[Rows from a screen grounding dataset]
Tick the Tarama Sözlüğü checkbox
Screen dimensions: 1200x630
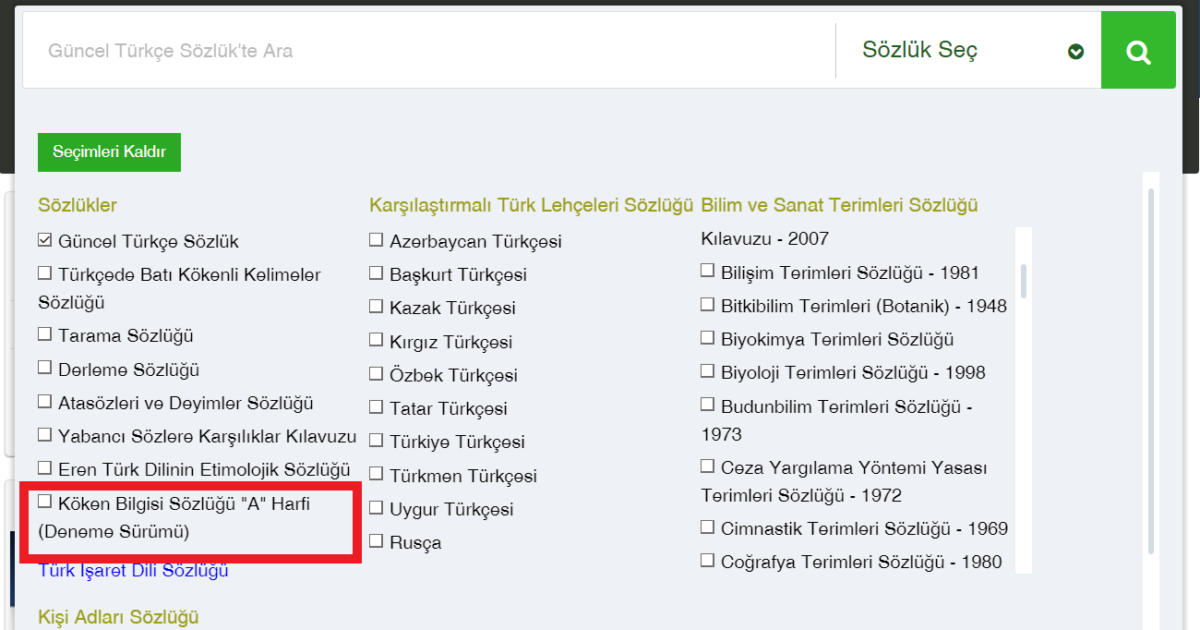[x=45, y=334]
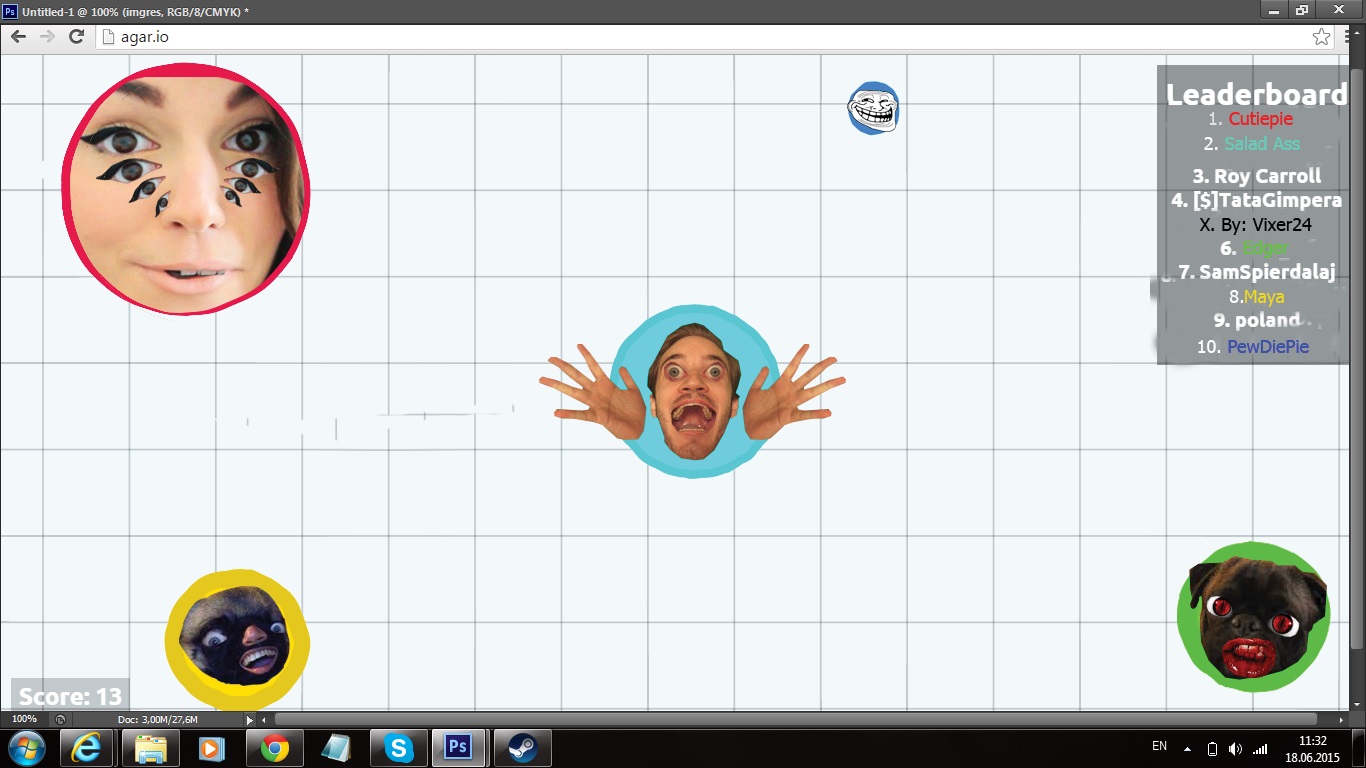Open Skype from the taskbar

[399, 748]
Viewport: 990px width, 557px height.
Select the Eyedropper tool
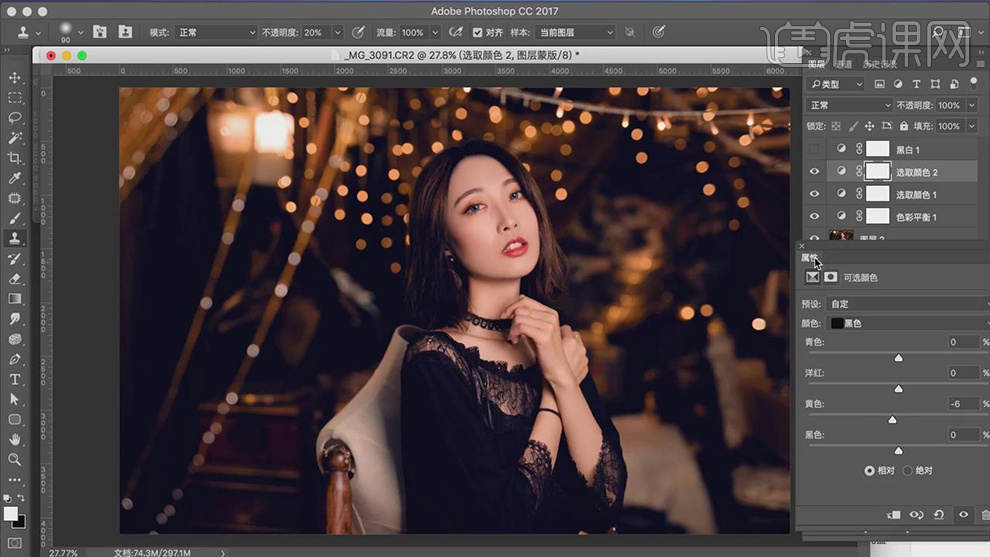[x=15, y=178]
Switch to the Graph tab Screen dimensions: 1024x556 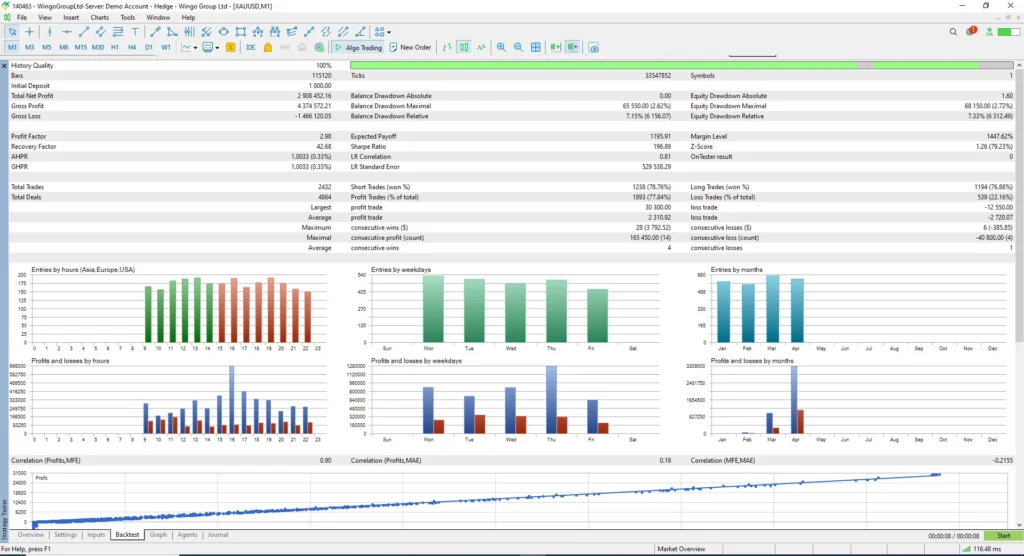tap(158, 534)
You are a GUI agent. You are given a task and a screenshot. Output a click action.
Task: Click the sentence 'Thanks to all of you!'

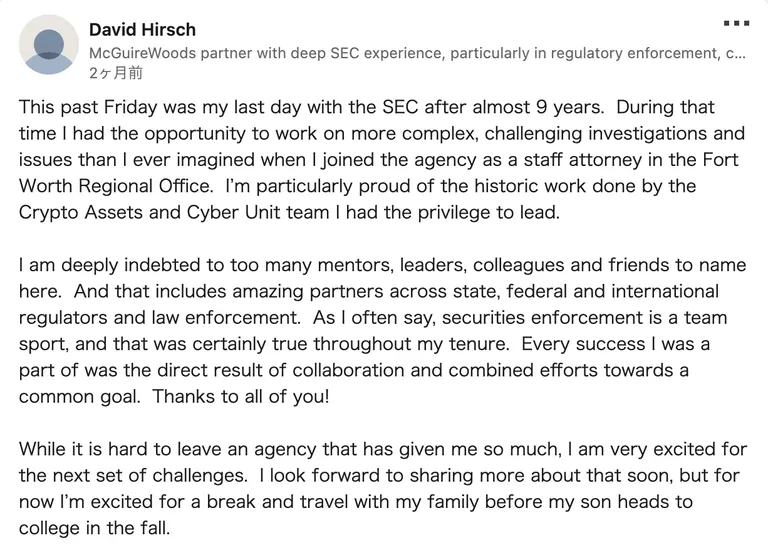241,396
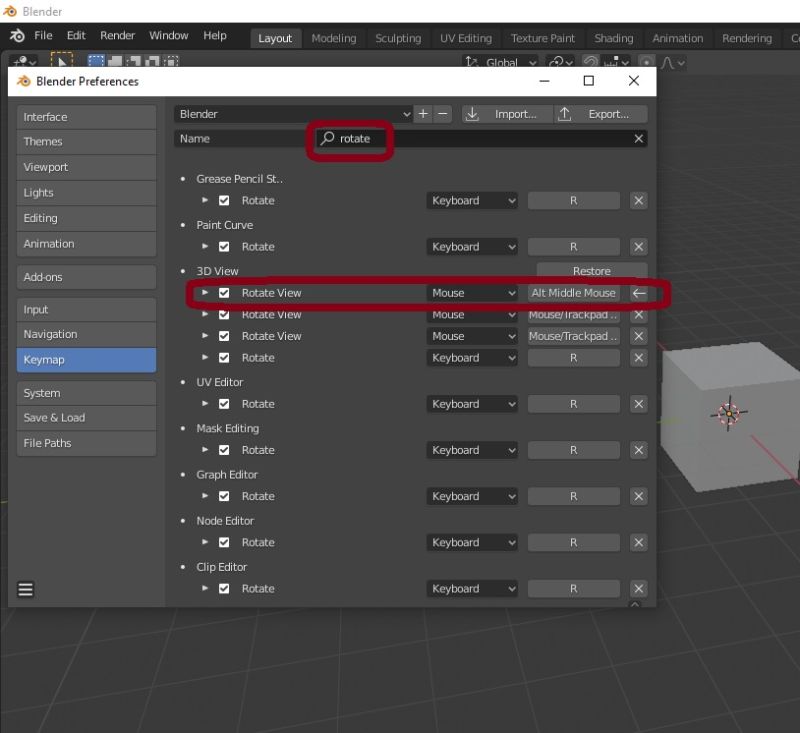Click the hamburger icon at Preferences bottom-left

click(x=25, y=589)
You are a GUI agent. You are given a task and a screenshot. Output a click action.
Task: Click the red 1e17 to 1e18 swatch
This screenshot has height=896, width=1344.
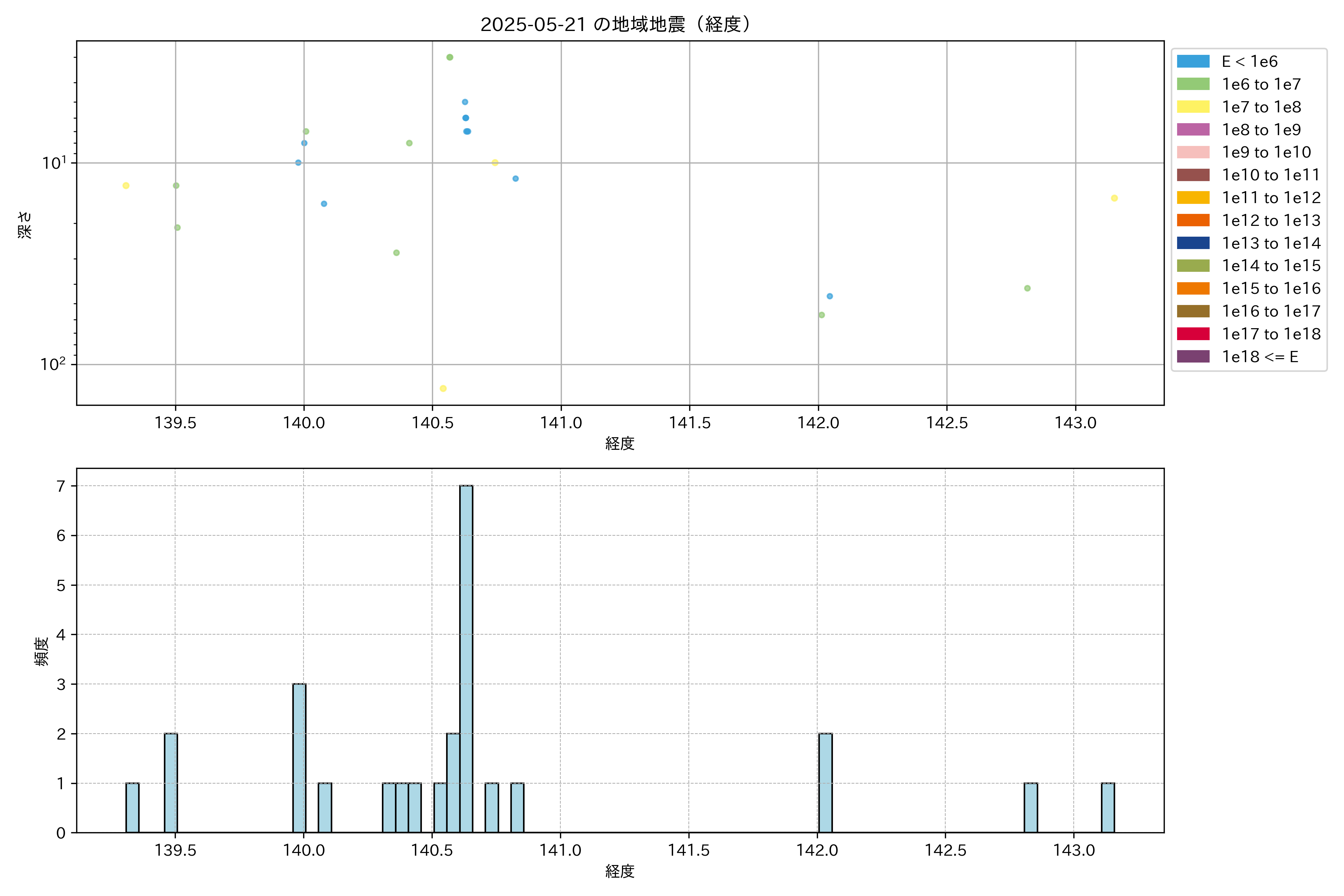[x=1192, y=334]
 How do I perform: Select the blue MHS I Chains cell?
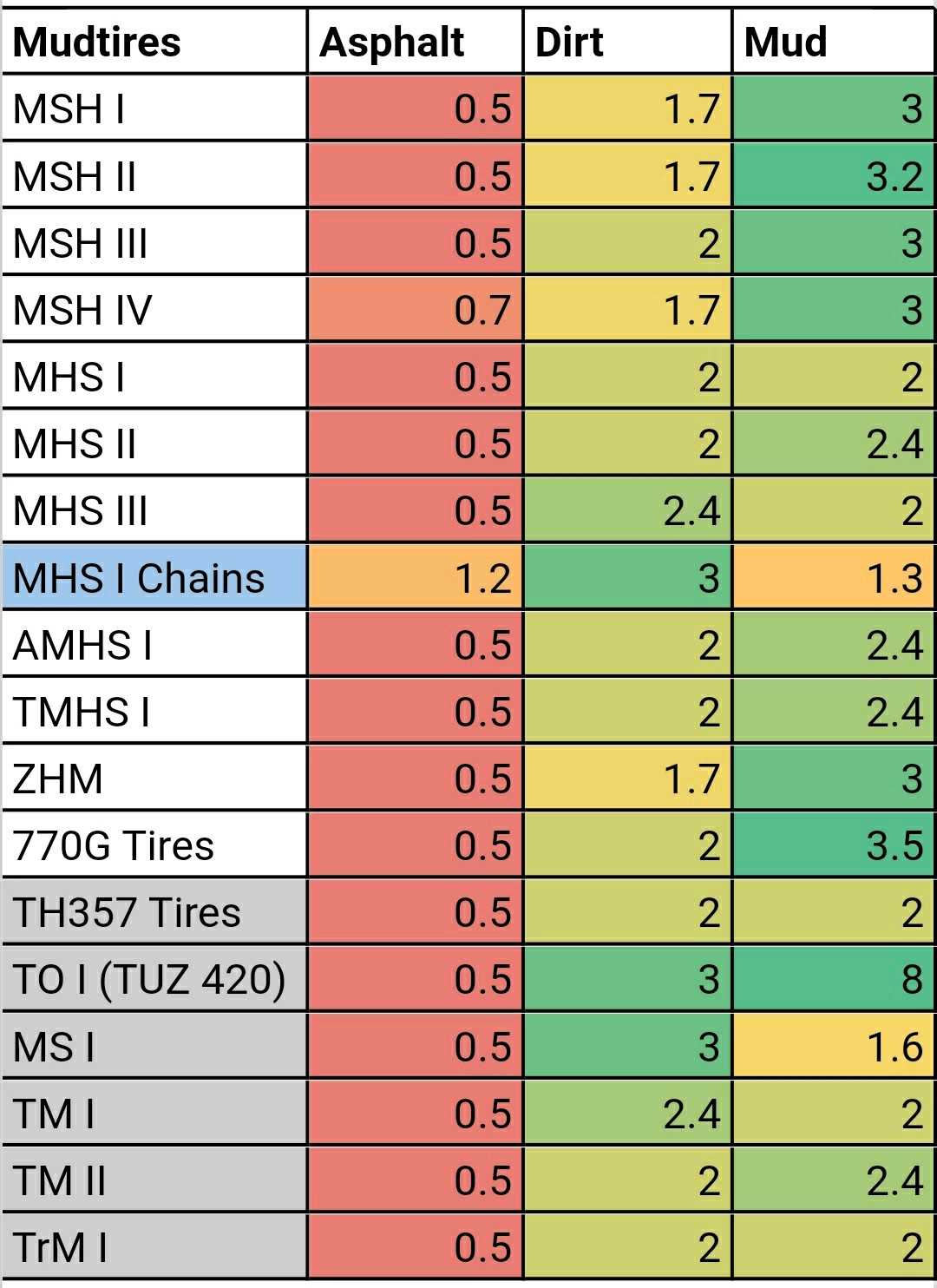point(154,578)
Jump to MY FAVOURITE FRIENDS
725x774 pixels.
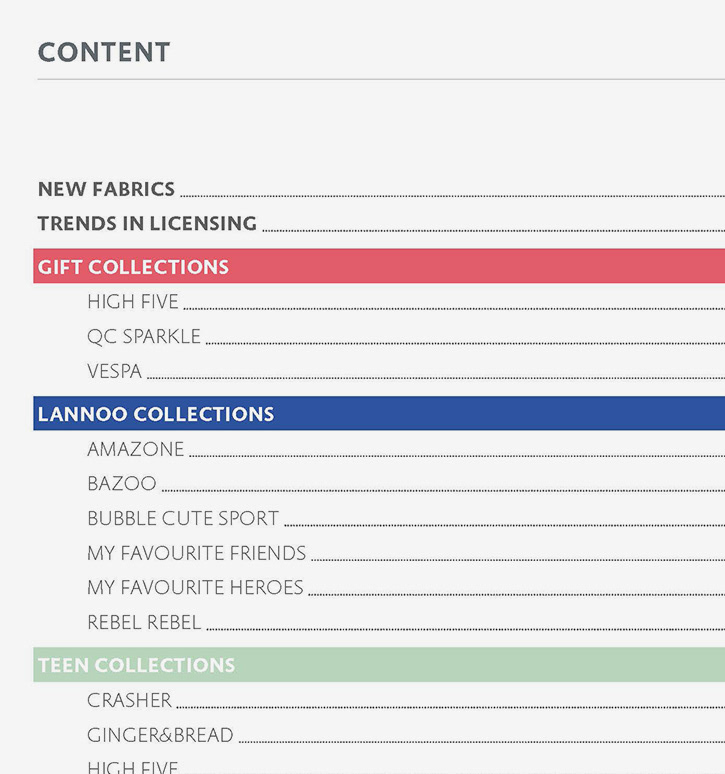pyautogui.click(x=196, y=553)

Work to be completed:
Render the part of the entries that opens with the line containing "How do I perform: Select" and runs through the end of the entries as a Markdown table with the columns Row and Line. Number the rows in order, skip any blank lines, and leave out the pictures.

Result of the task:
| Row | Line |
|---|---|
| 1 |  How do I perform: Select the blue MHS I Chains cell? |
| 2 | point(154,578) |
| 3 | Jump to MY FAVOURITE FRIENDS |
| 4 | 725x774 pixels. |
| 5 | pyautogui.click(x=196, y=553) |